**Yönerge**
Listenin ilk satırından "(x=1259, y=368)" geçen satıra kadar, o satır da dahil, bütün satırları olduğu gibi yeniden yazar mısın?

**Maddeler**
· · · · ·

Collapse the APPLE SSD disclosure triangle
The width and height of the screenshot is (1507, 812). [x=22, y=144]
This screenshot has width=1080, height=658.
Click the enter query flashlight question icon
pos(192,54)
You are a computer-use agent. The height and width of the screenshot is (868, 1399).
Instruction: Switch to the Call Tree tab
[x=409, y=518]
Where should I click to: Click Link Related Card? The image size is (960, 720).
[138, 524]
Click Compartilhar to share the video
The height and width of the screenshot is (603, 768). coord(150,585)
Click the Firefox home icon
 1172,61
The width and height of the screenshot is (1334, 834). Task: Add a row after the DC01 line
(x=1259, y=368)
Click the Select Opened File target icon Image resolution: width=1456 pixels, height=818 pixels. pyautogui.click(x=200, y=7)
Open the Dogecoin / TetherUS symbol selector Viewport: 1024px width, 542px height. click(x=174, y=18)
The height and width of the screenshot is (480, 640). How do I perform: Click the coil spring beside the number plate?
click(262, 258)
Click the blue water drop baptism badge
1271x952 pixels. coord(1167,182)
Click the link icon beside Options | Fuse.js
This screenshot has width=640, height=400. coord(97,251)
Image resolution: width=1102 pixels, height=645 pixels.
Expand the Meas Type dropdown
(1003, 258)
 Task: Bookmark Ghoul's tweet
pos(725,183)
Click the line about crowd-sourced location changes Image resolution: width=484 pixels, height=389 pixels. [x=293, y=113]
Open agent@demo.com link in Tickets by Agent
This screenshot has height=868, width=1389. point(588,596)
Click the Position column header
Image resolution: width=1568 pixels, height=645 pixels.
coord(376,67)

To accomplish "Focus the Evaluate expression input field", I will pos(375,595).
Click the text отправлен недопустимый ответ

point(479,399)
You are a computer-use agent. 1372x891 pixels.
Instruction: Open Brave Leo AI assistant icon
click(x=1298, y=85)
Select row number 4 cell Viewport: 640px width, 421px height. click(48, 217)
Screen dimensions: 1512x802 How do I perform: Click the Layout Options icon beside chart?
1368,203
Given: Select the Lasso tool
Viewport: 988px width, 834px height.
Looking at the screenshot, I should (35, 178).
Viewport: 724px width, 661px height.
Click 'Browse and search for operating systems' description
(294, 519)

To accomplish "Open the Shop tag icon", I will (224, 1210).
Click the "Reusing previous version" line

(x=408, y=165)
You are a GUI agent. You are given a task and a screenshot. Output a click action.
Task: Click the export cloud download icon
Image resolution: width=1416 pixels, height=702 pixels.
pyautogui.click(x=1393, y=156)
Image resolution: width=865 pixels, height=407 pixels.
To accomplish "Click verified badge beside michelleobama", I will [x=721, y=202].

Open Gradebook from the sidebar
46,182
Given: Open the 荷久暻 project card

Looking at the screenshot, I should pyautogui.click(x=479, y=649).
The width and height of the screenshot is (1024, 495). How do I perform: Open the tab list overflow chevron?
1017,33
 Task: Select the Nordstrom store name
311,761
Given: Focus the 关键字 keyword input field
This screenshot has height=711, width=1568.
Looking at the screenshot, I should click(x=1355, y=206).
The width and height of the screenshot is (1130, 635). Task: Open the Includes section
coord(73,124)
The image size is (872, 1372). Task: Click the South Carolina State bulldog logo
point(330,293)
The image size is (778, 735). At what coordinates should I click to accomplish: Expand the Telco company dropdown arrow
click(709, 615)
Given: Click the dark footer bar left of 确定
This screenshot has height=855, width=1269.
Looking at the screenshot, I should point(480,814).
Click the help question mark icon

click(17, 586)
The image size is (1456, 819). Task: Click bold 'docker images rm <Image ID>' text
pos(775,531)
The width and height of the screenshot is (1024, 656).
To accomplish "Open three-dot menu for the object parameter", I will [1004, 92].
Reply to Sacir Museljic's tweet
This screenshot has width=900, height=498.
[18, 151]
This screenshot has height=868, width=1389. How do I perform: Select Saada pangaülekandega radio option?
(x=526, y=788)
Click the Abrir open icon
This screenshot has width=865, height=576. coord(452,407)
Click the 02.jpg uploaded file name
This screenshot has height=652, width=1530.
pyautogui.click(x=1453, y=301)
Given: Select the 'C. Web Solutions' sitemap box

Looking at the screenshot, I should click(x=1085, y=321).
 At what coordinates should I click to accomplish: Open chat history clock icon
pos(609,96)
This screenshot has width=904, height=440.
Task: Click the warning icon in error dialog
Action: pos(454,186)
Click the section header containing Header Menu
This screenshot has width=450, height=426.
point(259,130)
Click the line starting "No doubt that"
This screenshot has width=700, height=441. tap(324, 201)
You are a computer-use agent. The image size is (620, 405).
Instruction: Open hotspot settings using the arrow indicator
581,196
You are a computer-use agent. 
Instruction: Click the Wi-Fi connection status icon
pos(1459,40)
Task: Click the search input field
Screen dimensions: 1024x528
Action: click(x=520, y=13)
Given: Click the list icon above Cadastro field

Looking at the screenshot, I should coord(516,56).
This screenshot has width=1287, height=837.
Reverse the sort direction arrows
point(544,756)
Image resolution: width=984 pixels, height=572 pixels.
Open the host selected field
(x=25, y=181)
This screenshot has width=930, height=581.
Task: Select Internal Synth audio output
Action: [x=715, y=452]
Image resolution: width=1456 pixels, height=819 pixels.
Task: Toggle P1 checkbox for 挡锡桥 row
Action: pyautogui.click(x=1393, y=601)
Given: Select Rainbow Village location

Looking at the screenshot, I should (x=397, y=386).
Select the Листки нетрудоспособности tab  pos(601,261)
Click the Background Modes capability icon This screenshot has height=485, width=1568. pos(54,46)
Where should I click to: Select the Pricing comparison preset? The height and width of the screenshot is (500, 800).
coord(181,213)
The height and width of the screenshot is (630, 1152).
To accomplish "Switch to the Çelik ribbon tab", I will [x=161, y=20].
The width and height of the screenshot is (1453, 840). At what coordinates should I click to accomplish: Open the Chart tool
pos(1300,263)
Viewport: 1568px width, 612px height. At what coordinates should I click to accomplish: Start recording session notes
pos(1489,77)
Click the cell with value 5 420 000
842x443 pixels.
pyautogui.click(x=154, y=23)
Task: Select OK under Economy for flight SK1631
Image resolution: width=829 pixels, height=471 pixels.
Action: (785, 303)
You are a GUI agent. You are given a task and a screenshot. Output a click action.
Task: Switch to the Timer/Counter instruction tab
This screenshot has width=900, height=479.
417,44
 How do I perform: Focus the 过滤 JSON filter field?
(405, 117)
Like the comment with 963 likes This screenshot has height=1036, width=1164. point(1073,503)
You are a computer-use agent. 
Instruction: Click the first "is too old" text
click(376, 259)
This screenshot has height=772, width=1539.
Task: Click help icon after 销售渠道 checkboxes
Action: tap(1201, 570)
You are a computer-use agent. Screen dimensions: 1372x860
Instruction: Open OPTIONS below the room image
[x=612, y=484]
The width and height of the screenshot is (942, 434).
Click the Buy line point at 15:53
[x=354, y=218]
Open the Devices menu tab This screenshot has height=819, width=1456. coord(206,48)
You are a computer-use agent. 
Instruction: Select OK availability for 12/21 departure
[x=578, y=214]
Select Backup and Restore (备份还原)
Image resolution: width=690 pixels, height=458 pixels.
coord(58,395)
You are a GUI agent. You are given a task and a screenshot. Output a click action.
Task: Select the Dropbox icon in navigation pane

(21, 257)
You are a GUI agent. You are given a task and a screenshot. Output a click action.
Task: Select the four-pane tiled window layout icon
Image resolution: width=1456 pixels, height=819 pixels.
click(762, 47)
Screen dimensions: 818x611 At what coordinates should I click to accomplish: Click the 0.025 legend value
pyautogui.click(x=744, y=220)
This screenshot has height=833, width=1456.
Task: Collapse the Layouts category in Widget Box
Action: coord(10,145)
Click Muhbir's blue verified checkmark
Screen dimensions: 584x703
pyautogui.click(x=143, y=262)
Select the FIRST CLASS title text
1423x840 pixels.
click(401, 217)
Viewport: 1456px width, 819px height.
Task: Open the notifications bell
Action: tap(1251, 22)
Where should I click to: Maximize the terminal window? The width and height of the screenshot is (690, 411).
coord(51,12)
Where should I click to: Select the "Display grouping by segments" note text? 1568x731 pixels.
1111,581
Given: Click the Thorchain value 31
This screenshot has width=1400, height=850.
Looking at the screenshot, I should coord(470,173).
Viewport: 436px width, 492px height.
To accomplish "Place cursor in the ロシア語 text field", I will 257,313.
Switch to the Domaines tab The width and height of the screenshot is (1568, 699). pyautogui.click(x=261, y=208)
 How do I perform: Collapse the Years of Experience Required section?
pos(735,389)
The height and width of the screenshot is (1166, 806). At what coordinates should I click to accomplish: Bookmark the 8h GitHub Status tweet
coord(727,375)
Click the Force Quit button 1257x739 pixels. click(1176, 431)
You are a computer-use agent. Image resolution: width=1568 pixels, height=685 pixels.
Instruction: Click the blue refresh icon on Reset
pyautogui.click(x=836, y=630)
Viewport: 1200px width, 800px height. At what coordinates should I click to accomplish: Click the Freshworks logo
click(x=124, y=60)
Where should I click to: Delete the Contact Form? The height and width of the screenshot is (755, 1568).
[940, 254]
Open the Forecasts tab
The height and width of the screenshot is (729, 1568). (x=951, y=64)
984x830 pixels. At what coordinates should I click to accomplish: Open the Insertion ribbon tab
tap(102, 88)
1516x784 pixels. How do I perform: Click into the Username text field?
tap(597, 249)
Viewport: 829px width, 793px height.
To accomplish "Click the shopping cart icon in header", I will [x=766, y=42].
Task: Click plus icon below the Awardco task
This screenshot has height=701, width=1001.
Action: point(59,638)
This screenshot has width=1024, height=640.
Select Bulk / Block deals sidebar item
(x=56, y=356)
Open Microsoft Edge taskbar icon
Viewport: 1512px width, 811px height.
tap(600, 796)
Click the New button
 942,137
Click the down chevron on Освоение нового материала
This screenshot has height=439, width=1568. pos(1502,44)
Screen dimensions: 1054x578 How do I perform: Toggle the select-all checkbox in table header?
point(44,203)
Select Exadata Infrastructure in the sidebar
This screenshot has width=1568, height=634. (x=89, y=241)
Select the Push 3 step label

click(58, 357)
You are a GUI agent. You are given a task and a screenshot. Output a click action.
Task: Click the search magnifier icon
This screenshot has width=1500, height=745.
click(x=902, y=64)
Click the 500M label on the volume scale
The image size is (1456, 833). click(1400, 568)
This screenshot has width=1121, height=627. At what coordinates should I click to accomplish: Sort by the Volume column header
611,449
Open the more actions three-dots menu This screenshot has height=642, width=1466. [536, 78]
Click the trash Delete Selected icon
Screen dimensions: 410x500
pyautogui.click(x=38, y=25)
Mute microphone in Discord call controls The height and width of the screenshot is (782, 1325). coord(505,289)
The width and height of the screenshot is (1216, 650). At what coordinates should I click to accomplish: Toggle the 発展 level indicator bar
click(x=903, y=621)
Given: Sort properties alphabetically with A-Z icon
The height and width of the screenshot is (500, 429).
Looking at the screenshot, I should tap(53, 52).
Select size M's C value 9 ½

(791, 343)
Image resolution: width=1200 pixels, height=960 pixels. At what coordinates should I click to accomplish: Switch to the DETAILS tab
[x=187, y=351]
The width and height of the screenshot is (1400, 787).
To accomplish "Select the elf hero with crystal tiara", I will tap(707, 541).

· · · · ·

**Yanıt**
Collapse the APPLE SSD disclosure triangle
The width and height of the screenshot is (1507, 812). [x=22, y=144]
This screenshot has width=1080, height=658.
Click the enter query flashlight question icon
pos(192,54)
You are a computer-use agent. The height and width of the screenshot is (868, 1399).
Instruction: Switch to the Call Tree tab
[x=409, y=518]
Where should I click to: Click Link Related Card? The image size is (960, 720).
[138, 524]
Click Compartilhar to share the video
The height and width of the screenshot is (603, 768). coord(150,585)
Click the Firefox home icon
 1172,61
The width and height of the screenshot is (1334, 834). Task: Add a row after the DC01 line
(x=1259, y=368)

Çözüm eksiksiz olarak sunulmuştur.